In SaaS, I believe roughly in Q4 we went through about a 50% multiple compression. I.e., valuations sort of fell by half. (Although it’s hard to see this from the headline #s around amounts raised, for the reasons noted below.)
And as part of that … VCs slowed down a lot. They didn’t rush as quickly.
But … there’s still tons of capital out there. Every VC firm has raised a new, larger fund in the past 6-15 months. It’s just a lull.
More importantly, what really happened is the bar went up for the same valuation at each phase.
For example, in the summer, if you were Hot … to do a Hot SaaS Series A, you might need $1-$1.5m ARR growing 15% Month-over-Month or faster, to raise say an $8m+ Series A.
As you can see on Nasdaq, things peaked at a local maximum around July:
And then … things got choppy.
So today, you might need $2.5m ARR to achieve the same valuation you could have gotten in July at $1.25m ARR. You’ll still get the $8m round done, at the same pre-money … you just may need as much as 2x the revenues to get that valuations.

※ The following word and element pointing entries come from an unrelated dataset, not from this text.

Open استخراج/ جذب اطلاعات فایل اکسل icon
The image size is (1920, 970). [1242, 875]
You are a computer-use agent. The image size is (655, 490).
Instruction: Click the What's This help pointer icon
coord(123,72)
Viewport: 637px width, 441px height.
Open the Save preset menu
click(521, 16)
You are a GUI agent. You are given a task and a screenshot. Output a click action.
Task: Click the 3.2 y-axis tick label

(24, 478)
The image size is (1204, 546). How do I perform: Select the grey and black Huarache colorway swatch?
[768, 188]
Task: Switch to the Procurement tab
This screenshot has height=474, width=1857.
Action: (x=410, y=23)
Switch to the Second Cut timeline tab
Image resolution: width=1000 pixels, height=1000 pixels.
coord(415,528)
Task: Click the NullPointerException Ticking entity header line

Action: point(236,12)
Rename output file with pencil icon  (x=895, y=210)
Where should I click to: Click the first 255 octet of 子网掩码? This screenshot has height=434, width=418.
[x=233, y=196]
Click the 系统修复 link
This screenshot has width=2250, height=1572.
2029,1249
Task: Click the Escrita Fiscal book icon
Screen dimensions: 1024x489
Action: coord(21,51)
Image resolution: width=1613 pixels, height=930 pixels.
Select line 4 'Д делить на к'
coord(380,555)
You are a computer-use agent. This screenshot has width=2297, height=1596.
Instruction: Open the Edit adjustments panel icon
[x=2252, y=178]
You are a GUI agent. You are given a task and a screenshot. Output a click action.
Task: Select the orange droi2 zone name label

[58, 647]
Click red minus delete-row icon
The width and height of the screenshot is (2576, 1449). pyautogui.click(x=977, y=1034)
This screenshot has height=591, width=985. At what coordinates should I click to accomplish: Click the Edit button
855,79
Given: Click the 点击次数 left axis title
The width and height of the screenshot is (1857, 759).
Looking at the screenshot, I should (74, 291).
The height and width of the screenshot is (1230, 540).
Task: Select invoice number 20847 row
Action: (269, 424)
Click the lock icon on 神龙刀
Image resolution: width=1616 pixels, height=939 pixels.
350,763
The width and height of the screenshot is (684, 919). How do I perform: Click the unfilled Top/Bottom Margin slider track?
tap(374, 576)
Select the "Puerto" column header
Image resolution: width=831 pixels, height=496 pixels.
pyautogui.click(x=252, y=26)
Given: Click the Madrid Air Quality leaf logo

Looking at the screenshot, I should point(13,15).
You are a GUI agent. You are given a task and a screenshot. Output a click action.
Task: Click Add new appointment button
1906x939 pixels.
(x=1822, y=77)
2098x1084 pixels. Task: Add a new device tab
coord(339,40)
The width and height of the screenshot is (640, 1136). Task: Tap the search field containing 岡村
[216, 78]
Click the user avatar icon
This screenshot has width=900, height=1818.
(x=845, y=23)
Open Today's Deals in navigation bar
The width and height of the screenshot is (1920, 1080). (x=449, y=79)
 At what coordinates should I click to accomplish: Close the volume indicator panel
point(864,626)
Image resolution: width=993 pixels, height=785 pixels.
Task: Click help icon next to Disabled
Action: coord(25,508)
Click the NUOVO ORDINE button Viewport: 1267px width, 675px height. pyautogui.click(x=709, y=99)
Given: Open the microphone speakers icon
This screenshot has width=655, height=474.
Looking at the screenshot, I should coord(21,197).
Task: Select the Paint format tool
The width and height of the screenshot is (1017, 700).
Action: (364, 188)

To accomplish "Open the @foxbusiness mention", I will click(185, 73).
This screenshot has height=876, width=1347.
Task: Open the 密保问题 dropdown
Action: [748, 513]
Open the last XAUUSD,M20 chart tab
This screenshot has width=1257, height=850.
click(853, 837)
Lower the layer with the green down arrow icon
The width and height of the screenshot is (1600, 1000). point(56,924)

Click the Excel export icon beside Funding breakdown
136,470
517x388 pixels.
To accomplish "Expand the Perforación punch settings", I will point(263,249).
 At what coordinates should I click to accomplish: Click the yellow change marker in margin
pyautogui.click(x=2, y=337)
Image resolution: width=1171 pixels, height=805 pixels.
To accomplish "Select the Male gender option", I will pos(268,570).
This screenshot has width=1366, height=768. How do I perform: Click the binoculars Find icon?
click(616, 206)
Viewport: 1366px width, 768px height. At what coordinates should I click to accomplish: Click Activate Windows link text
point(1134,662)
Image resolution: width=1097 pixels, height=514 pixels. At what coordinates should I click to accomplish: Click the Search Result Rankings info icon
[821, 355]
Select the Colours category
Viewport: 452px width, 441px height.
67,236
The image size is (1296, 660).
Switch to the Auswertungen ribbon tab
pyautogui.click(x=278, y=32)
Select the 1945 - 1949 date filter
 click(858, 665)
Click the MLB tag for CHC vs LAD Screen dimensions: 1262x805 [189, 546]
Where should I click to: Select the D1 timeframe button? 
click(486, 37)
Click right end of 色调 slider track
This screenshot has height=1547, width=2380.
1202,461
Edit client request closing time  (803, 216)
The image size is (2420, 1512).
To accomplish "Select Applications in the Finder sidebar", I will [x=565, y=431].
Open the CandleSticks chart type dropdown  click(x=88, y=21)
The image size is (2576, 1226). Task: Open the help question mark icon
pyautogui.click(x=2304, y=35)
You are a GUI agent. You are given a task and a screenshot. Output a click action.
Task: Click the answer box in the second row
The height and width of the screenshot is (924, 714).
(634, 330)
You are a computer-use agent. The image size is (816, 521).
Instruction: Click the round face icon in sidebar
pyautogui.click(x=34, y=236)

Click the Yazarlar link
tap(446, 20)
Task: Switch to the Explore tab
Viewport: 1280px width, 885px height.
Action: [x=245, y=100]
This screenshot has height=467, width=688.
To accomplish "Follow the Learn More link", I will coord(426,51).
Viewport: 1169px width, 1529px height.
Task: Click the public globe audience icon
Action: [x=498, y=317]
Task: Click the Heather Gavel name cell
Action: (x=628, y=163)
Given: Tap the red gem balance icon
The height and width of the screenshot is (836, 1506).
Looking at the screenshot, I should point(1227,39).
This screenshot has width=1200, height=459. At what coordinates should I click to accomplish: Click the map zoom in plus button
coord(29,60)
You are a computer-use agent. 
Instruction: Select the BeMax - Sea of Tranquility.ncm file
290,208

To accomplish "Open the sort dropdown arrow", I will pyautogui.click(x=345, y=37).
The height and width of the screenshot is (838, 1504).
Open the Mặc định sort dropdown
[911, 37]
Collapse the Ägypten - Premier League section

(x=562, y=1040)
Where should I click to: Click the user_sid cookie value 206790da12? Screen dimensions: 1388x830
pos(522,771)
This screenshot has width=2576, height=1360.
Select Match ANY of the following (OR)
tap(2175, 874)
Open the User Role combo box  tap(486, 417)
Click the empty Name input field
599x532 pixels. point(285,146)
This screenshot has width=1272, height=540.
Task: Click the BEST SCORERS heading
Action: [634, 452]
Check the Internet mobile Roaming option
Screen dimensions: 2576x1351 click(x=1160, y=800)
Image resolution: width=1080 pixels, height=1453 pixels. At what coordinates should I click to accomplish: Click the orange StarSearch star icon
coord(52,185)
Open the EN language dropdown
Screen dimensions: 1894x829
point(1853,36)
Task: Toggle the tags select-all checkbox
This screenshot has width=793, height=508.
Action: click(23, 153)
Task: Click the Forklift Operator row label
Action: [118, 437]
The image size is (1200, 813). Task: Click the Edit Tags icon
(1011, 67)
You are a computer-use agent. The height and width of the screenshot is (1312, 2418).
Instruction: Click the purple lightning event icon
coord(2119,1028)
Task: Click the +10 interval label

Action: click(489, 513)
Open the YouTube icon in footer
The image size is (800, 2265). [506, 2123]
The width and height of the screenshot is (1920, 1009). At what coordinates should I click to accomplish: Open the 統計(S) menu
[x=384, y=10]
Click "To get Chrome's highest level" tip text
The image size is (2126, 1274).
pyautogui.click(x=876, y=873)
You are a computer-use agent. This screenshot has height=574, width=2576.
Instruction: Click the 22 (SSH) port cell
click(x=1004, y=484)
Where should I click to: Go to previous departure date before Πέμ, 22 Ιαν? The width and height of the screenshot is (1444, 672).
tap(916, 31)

And it may take a little longer. Because VCs feel like they have more time.
That a 50% multiple compression in the early-ish stage VC markets for SaaS. And as a cohort, public market comps have fallen over that time frame as well.
The multiples may re-expand at any time, however 🙂
And … look at the #1 market cap in SaaS … Salesforce. It’s done just fine since the summer:
So some of this drama is a little made up IMHO. At least a little tiny bit of it.